If I were minister for employment services: No more bastardry dressed up as policy
If I were minister for employment services: No more bastardry dressed up as policy
David O'Halloran

If I were minister for employment services: No more bastardry dressed up as policy

If I were minister for employment services, I’d begin by stating what should already be obvious: Australia’s employment services system is not fit for purpose.

It does not primarily assist people into meaningful work. It manages them, disciplines them, and — too often — actively undermines them. And it does so with bipartisan support.

This is not a glamorous portfolio. It’s rarely given to those tasked with driving reform. More often it’s handed to the loyal – those expected to quietly administer a system no-one in power is particularly proud of. If I found myself in the role, it would likely be an administrative miscalculation. But I would use it to confront what has been allowed to drift, and in many ways, to rot.
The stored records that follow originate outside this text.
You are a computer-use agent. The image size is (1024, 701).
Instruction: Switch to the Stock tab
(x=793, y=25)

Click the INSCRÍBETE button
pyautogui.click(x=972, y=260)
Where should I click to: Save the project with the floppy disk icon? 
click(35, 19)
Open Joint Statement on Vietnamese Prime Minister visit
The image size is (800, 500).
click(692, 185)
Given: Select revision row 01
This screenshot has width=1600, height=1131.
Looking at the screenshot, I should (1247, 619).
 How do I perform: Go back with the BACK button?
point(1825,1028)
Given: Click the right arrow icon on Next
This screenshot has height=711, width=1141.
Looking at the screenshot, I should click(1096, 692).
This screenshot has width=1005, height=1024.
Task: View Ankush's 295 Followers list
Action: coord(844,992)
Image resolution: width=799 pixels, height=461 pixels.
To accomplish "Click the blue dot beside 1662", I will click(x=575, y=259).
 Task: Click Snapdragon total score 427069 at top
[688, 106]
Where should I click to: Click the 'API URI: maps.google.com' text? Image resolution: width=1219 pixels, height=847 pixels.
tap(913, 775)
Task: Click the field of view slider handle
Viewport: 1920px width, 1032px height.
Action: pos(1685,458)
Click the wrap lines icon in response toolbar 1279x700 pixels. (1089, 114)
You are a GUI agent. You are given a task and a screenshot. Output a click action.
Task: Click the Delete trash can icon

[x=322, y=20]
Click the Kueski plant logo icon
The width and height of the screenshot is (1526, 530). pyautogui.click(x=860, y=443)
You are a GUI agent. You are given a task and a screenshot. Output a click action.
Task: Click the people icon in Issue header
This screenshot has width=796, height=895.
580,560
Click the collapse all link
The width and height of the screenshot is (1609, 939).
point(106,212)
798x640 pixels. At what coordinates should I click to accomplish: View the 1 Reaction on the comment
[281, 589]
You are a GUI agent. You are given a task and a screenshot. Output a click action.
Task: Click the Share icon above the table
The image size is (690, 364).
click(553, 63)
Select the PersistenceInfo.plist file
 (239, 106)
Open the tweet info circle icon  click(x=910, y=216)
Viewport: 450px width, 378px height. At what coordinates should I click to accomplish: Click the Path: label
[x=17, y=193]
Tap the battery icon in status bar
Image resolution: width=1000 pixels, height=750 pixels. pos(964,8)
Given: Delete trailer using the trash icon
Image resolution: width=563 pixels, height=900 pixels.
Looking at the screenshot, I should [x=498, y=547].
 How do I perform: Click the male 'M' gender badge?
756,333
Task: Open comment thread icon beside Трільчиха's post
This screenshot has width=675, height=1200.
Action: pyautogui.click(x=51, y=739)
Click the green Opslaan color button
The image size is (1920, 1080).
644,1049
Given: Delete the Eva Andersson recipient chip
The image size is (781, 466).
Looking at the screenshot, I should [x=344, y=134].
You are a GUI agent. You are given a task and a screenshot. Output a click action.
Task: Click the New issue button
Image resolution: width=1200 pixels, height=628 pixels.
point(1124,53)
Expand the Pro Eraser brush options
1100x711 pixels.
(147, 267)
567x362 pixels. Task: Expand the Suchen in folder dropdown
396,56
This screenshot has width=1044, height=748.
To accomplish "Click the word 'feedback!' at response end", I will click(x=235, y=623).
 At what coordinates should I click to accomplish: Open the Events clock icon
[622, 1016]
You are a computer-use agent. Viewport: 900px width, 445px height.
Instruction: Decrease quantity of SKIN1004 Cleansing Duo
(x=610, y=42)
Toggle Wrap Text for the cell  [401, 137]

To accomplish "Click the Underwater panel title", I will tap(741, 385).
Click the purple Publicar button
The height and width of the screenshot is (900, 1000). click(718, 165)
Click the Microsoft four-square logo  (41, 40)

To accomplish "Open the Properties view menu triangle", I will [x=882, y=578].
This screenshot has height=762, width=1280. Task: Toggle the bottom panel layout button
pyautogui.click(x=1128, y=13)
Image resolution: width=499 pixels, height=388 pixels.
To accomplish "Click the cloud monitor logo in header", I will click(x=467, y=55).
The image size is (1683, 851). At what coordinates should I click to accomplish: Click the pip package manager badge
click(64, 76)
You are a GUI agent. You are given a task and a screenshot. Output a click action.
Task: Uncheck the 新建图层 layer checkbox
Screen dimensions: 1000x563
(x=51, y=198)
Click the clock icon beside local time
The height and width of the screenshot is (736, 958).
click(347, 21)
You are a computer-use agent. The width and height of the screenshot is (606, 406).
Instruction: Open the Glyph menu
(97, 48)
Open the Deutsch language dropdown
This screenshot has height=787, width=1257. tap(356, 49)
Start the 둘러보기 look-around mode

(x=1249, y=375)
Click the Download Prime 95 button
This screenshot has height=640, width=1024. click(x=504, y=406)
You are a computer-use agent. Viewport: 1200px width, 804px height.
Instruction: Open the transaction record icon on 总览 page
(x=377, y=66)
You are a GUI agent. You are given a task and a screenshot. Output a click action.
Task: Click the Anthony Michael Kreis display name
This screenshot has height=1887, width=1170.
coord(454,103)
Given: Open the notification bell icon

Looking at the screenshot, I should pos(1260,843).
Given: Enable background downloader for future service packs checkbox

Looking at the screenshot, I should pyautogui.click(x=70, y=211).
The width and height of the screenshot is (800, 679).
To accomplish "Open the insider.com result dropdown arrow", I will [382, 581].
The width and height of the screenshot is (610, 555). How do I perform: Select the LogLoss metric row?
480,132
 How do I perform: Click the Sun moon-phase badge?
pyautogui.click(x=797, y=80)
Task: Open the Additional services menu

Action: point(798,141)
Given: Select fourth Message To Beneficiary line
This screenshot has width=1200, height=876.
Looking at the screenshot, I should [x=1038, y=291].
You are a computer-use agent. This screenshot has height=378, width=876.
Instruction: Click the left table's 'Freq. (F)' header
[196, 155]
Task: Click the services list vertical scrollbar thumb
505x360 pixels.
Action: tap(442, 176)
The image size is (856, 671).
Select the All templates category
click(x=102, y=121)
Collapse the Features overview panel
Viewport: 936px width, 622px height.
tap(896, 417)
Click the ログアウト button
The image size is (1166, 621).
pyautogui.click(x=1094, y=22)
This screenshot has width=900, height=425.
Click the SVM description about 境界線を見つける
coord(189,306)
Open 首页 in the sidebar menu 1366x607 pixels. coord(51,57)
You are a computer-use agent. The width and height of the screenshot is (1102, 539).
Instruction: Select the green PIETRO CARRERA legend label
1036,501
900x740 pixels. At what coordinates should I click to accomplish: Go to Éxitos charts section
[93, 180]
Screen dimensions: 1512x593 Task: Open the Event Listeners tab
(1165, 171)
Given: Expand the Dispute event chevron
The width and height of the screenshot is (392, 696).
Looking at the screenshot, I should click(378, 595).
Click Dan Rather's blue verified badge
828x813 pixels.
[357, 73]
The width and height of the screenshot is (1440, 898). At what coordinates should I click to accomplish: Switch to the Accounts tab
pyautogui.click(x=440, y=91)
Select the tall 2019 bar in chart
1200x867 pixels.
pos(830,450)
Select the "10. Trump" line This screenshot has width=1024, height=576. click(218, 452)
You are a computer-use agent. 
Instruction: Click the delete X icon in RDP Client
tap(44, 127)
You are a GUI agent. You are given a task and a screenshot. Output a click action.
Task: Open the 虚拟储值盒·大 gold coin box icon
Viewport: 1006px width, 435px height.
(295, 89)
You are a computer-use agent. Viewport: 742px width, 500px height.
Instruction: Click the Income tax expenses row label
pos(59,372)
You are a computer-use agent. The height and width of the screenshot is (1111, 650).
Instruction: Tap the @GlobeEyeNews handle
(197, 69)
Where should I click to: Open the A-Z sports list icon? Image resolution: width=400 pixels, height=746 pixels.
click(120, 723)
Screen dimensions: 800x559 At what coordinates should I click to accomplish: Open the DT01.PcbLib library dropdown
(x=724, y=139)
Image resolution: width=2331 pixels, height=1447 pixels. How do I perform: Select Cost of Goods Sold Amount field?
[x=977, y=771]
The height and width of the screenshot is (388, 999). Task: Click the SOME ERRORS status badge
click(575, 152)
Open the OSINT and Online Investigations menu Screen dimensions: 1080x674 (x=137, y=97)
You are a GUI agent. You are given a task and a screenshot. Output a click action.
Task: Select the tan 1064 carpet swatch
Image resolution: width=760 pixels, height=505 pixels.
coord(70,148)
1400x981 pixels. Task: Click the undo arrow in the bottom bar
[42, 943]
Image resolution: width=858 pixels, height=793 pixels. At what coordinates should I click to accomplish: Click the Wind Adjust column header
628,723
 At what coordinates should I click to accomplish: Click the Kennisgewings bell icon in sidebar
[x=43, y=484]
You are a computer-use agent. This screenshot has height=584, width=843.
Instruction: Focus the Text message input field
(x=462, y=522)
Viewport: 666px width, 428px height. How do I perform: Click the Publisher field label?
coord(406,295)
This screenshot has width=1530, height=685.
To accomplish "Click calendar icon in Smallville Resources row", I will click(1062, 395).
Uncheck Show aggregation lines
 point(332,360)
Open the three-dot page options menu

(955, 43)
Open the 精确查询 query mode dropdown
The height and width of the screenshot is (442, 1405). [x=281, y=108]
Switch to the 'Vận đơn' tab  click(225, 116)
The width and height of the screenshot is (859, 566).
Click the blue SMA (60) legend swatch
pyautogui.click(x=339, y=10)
The current regime of mutual obligations is central to the problem. These are not mutual, nor are they meaningfully linked to employment outcomes. They are compliance tools. The risk of losing income support for failing to accrue 100 arbitrary “points” each month — regardless of personal circumstances — is not a pathway to employment. It’s an exercise in control. Nearly three-quarters of participants in Workforce Australia have had their payments suspended, often for reasons that defy common sense.

Private employment service providers are funded not for quality or effectiveness, but for procedural compliance. When it commenced in 2022, Workforce Australia simply repackaged the worst features of _Jobactive_, layering digital confusion onto a system already known for dysfunction. When you add “digital” to a broken system, you get a digital broken system. The result is a market that extracts fees for forms, not futures.

Some advocates have called for the restoration of the Commonwealth Employment Service. While the impulse is understandable, the idea overlooks a more fundamental problem. The core issue is not just federal capacity — though it is undeniably weakened — but structural design. Employment services must be separated from the compliance machinery of social security.

This entanglement has distorted both systems. Employment providers spend increasing time managing demerit points and payment suspension risk, rather than assisting people into work. Jobseekers are subject to obligations that bear little relation to their actual barriers to employment. A service intended to assist has become one that supervises.

This is why the case for devolving employment services to the states and territories is compelling. Not because their systems are inherently superior — they too are under strain — but because they are structurally freer. They are not embedded in the punitive logic that dominates federal service design. In many regions, state and local initiatives are already providing more coherent, targeted assistance at lower cost. The ability to respond locally, without being bound to Centrelink’s architecture, is an advantage that cannot be replicated federally under the current model.

International examples reinforce this point. Switzerland’s decentralised system, with services delivered at the canton level, demonstrates the benefits of regional responsiveness. Australian employment services should be no less adaptive to local labour market conditions.

There are five immediate steps I would take:

  1. Abolish mutual obligations and replace them with voluntary, needs-based supports;
  2. Lift JobSeeker and Youth Allowance to a liveable level, sufficient for genuine job-seeking activity;
  3. End outcome-based contracts for private providers and reallocate funding to place-based employment strategies;
  4. Devolve employment service delivery to state and territory governments, with proper resourcing; and
  5. Establish structural separation between employment services and income support compliance.

The system’s metrics have become its purpose. Compliance is mistaken for engagement; paperwork is confused for support. The result is a service environment that performs well on spreadsheets and poorly for people.

Finally, I would make no secret of the fact that the Department of Employment is overdue for reform. The public service once held deep practical knowledge of local labour markets and service delivery. That knowledge has been eroded. The current policy environment is dominated by abstraction — model design, contract management, and compliance algorithms — with little understanding of what actually supports people into work. A capable department must be rebuilt, with experience and labour market literacy at its core.

This system is not failing due to neglect. It is failing because it was never fundamentally designed to succeed on its stated goals. As minister, I would not seek to improve its efficiency. I would seek to reorient it entirely – toward support over surveillance, outcomes over optics, and people over process.

We need to stop managing poverty. We need to start ending it.